Canadian Mark Steyn’s experience in blogging the Conrad Black trial gives him an interesting perspective in proposing several common sense reforms for the federal criminal justice system, most of which have been addressed in this blog over the years:
1) An end to the near universal reliance on plea bargains, a feature unknown to most other countries in the Common Law tradition. [. . .]
2) An end to the reliance on technical charges such as “mail fraud” and “wire fraud”, whereby you’re convicted not for the crime itself but for sending a letter or authorizing a bank transfer in the course of said crime. [. . .]
3) An end to the process advantages American prosecutors have accumulated over the years – such as the ability to seize a defendant’s funds and assets and deprive him of the means to hire good lawyers and rebut the charges. Or to take another example: Unlike the Crown in Commonwealth countries, in closing arguments to the jury the US government gets to go first and – after a response from the defence – last. This is an offence against the presumptions of English law: The prosecutor makes his accusation, the accused answers them. Every civilized legal system allows the defendant the last word.

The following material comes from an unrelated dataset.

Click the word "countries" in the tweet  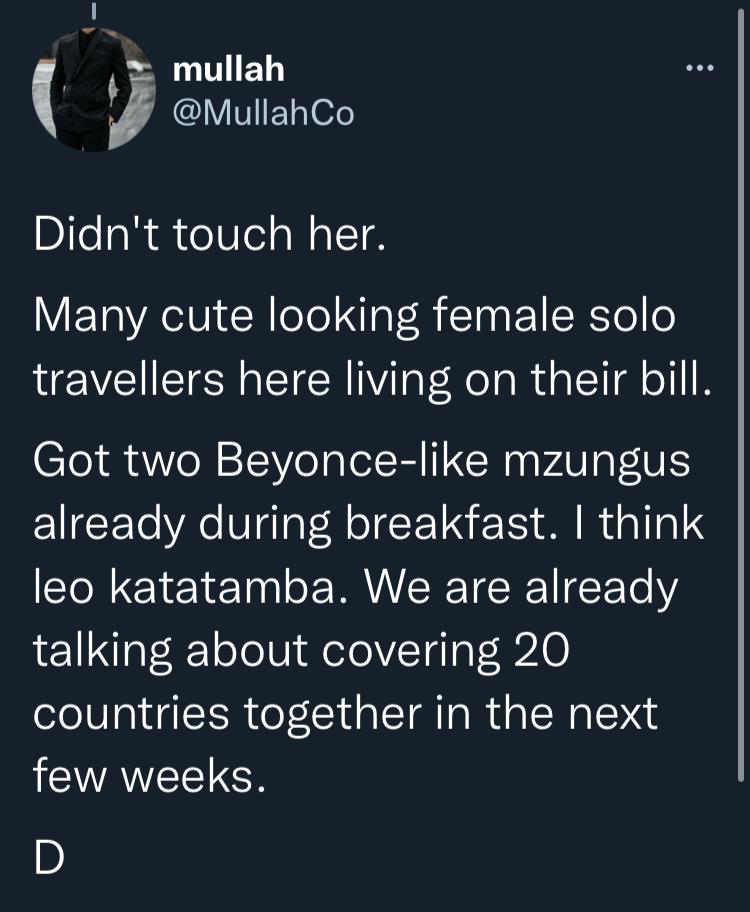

4) An end to countless counts. In this case, Conrad Black was charged originally with 14 crimes. That tends, through sheer weight of numbers, to favour a conviction on some counts and acquittal on others as being a kind of “moderate” “considered” “judicious” “compromise” that reasonable persons can all agree on. [. . .]

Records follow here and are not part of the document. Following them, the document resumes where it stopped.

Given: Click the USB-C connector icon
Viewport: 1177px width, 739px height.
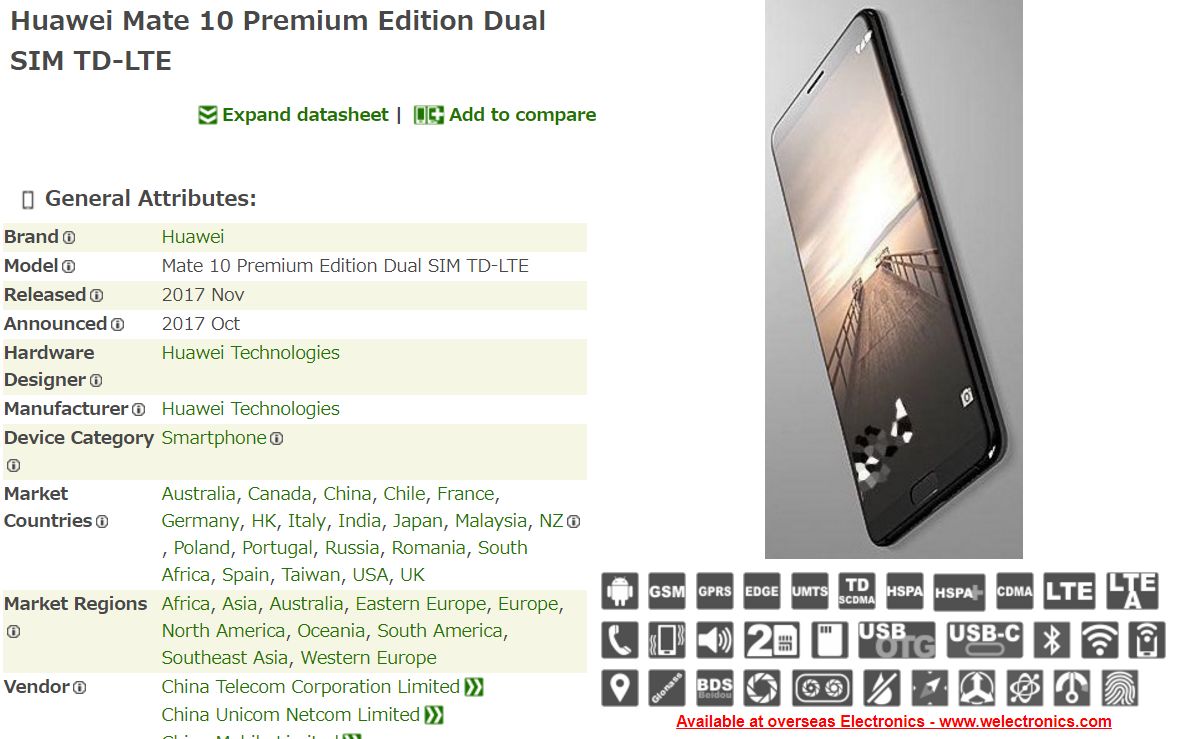Looking at the screenshot, I should click(984, 640).
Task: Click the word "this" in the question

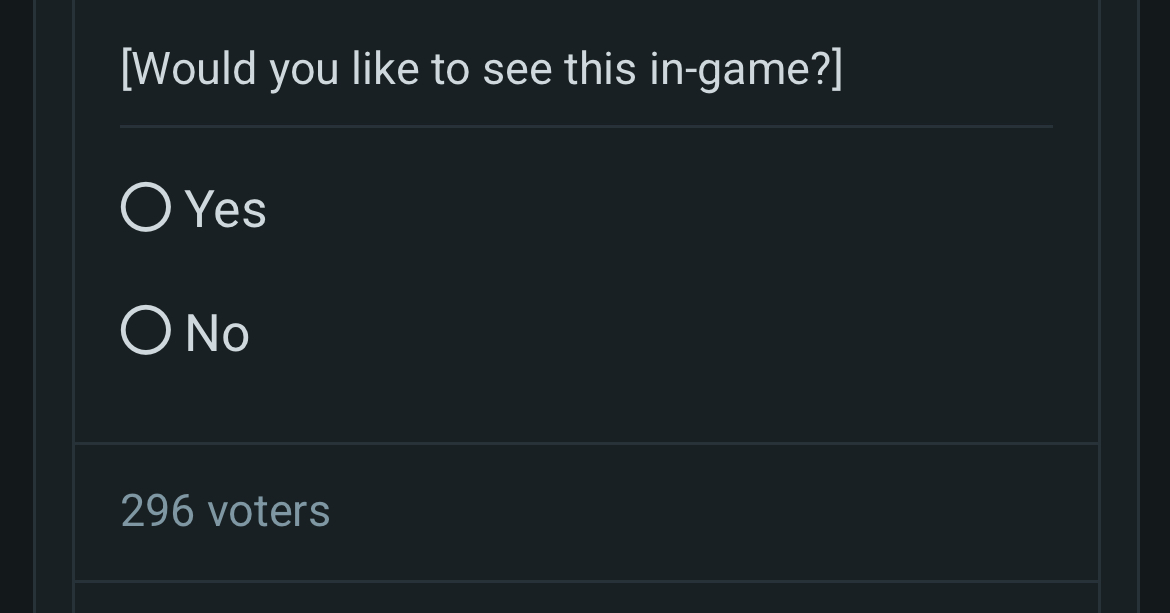Action: 600,69
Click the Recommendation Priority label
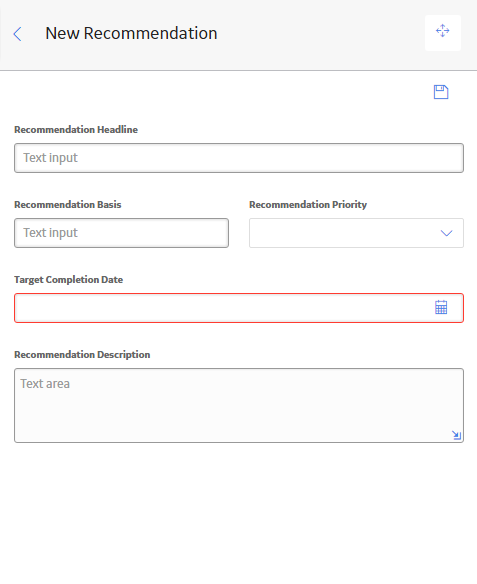477x584 pixels. click(308, 204)
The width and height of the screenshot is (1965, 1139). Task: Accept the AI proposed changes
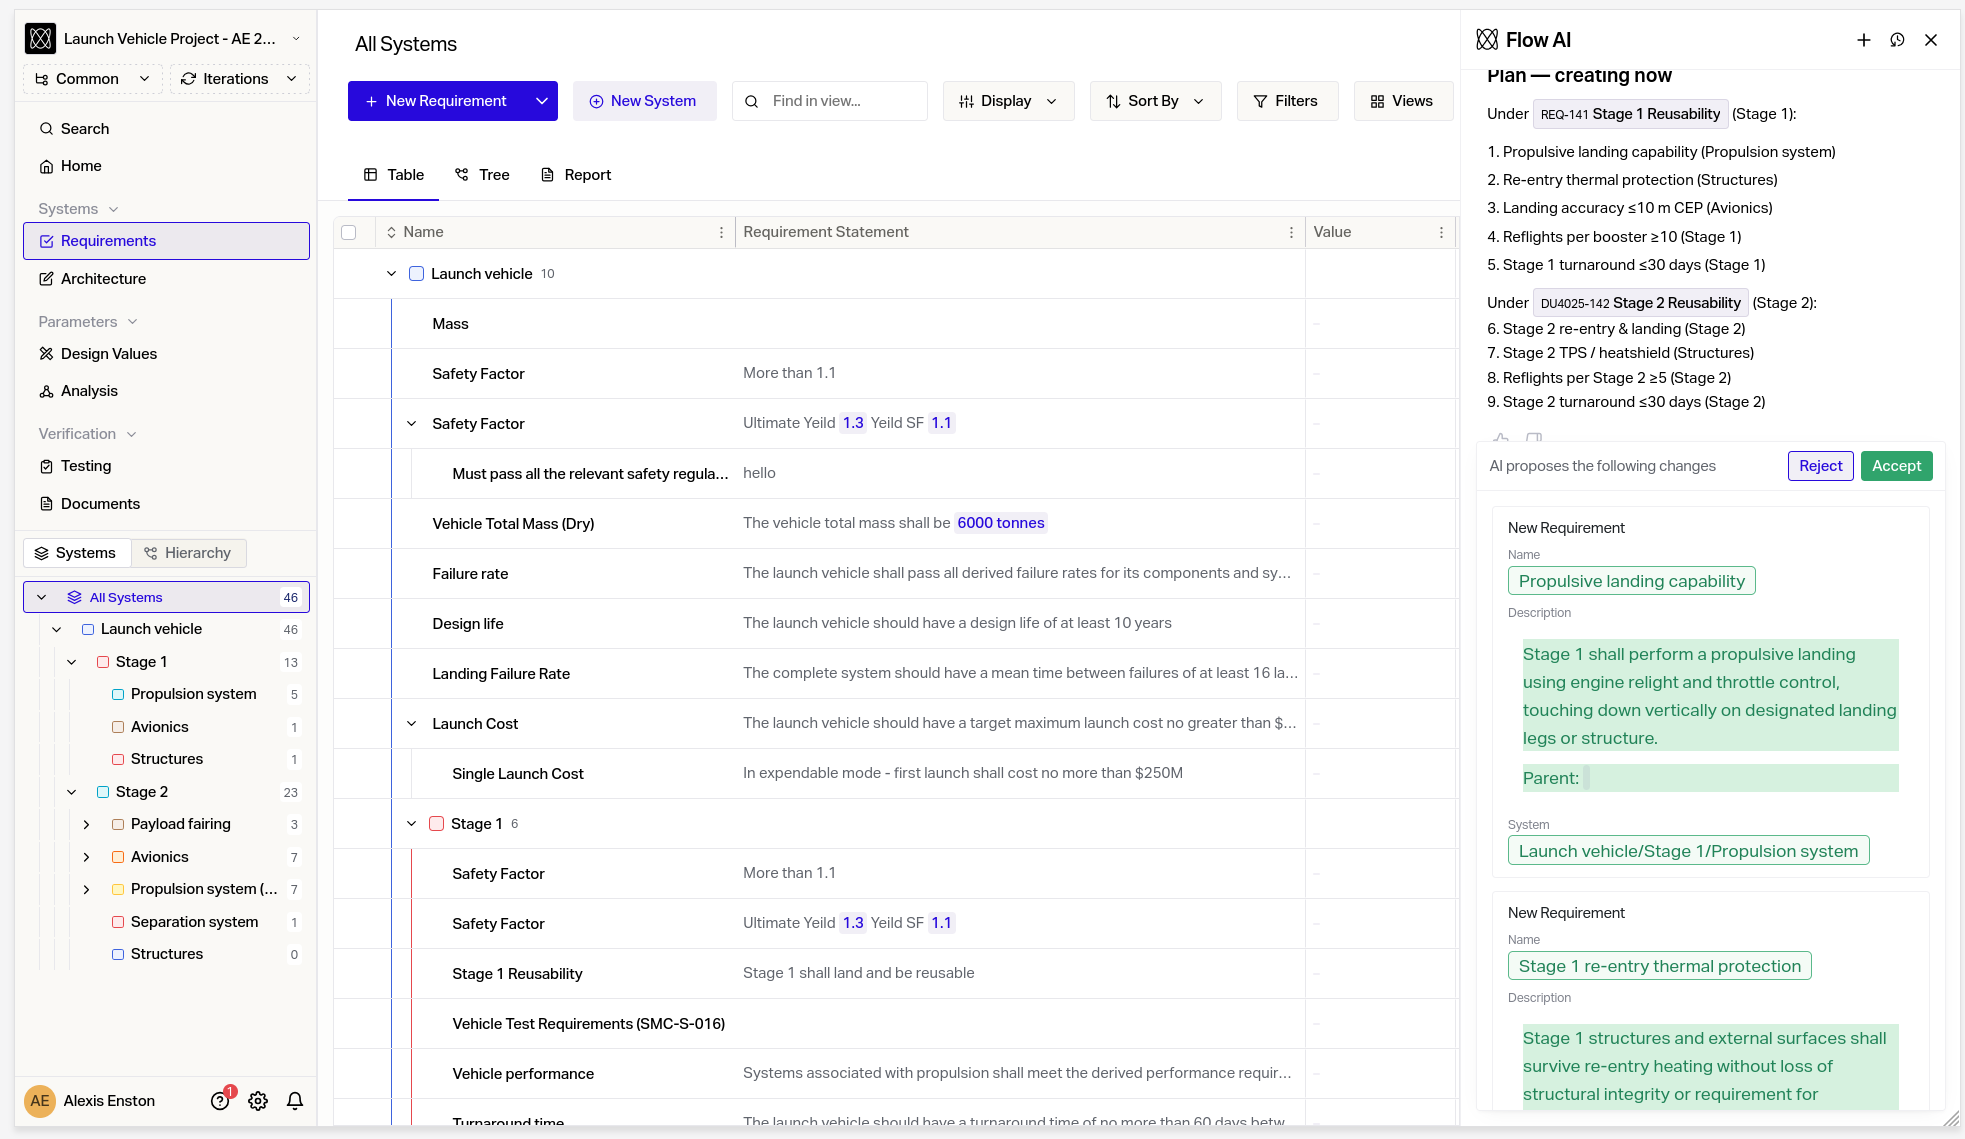pyautogui.click(x=1896, y=466)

5) An end to statute creep. One of the ugliest features of American justice is the way that laws designed to address very particular situations are allowed to metastasize and be applied to anything a prosecutor fancies. The RICO statute was supposed to be for mobsters and racketeers. Conrad Black is not a racketeer but he was nevertheless charged with racketeering. [. . .]
6) An end to de facto double jeopardy. Conrad Black is likely to wind up back in court to go through all the stuff he’s been acquitted of one mo’ time, this time in a Securities and Exchange Commission case. That would be a civil case, not a criminal one, and the US Attorney insists that the SEC is an entirely separate body. Oh, come on. The US Attorney and the SEC are both agencies of the US Government. They work in synchronicity. It’s not the same as Nicole Brown’s family suing OJ after the state’s murder case flopped. In this instance, two arms of the same organization are bringing separate cases on exactly the same matters. That’s double jeopardy – or, in fact, given the zealousness of the SEC, triple and quadruple jeopardy.
Steyn expands on these points, so read the entire post. And here is another proposed reform that should be added to the list.
Tom K. —
Thank you for this post — this is the kind of information that really needs to be discussed. Complaints about the criminal justice system are much more effective when they are accompanied by concrete recommendations for improvement. The abuse can only be corrected by pushing changes that are specific and (hopefully) actionable.
I agree with all the items on Steyn’s list, and I can think of several more. Here are just a couple additions:
1) An end to the prosecutor’s essentially unlimited ability to name potential witnesses as “unindicted co-conspirators” at the prosecutor’s sole discretion. Prosecutors use this as a way to sneak hearsay “evidence” into the trial, and, sadly, as an intimidation tactic to frighten potential witnesses from testifying for the defendant.
2) An overhaul of the definition of “conspiracy”. The current definition reads like a science fiction novel. It is so broad and vague that it has become a “catch-all” count that the prosecutor casually attaches to his “countless counts” list, yet seldom actually seems to address at trial.